High-level context:
In a Unity3D AR project, using machine learning the system provides correspondence between a set of 2D pixel coordinates in an Image, and the same set of 3D points in world coordinate. From the correspondence between these two sets, I would like to estimate the camera pose that resulted into that image.
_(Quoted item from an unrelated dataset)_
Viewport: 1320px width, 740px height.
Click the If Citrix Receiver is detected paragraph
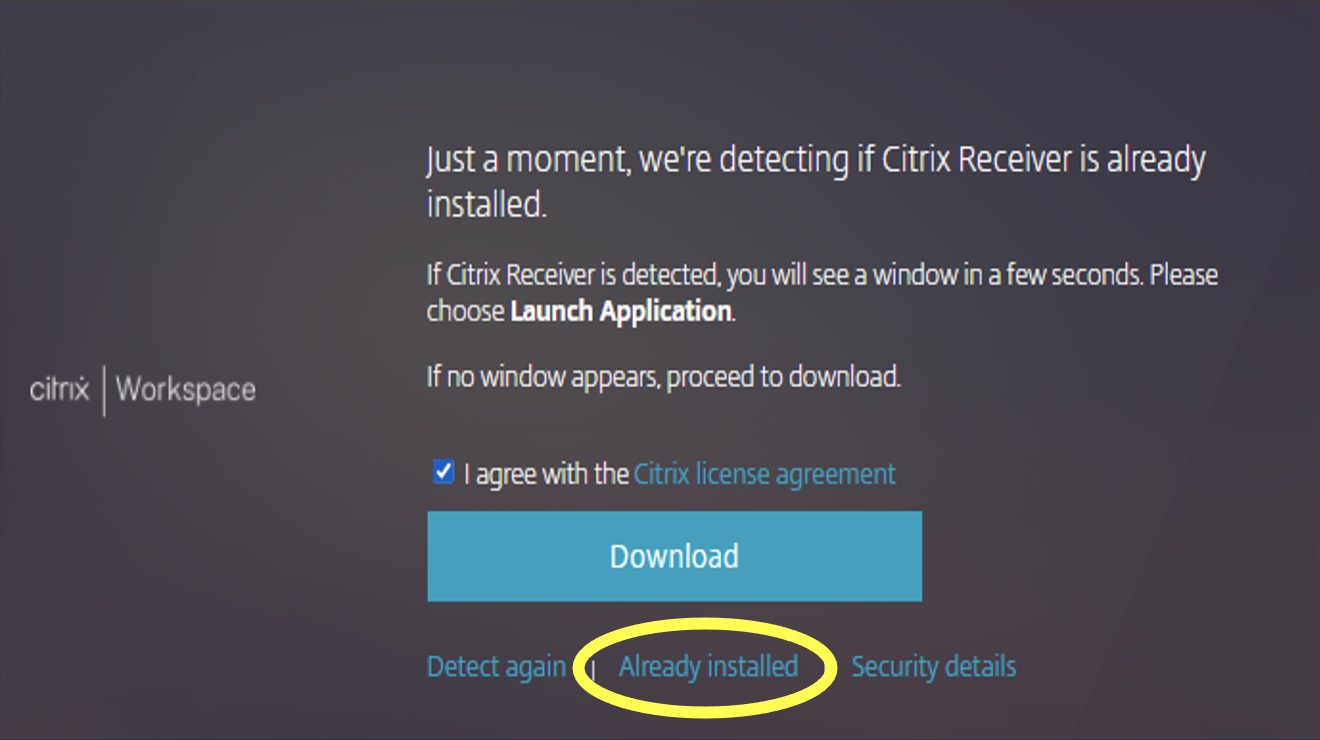pyautogui.click(x=822, y=292)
Low level goal to achieve:
The results of my research suggest I use the PnP-Ransac algorithm. Perspective-n-Points is the name of this problem i have: finding a camera pose from matching 2D-3D points. PnP problem definition: https://en.wikipedia.org/wiki/Perspective-n-Point
What I've tried
1) I tried to find a PnP solver in ARKit but I couldn't find it so I guess it is not exposed. 2) I tried using the EmguCV asset from the store which should allow me to use openCV within my Unity project. OpenCV solvePnP documentation: https://docs.opencv.org/3.3.0/d9/d0c/group__calib3d.html#ga50620f0e26e02caa2e9adc07b5fbf24e
The question:
Is there a PnP solver exposed in the ARKit framework, and if not, how do I use openCV's PnP solver correctly using the EmguCV C# wrapper within a Unity Project (coordinate systems to be aware of, correct function parameters to provide like camera intrinsic matrix, how to interpret the outputs to get the camera pose right)?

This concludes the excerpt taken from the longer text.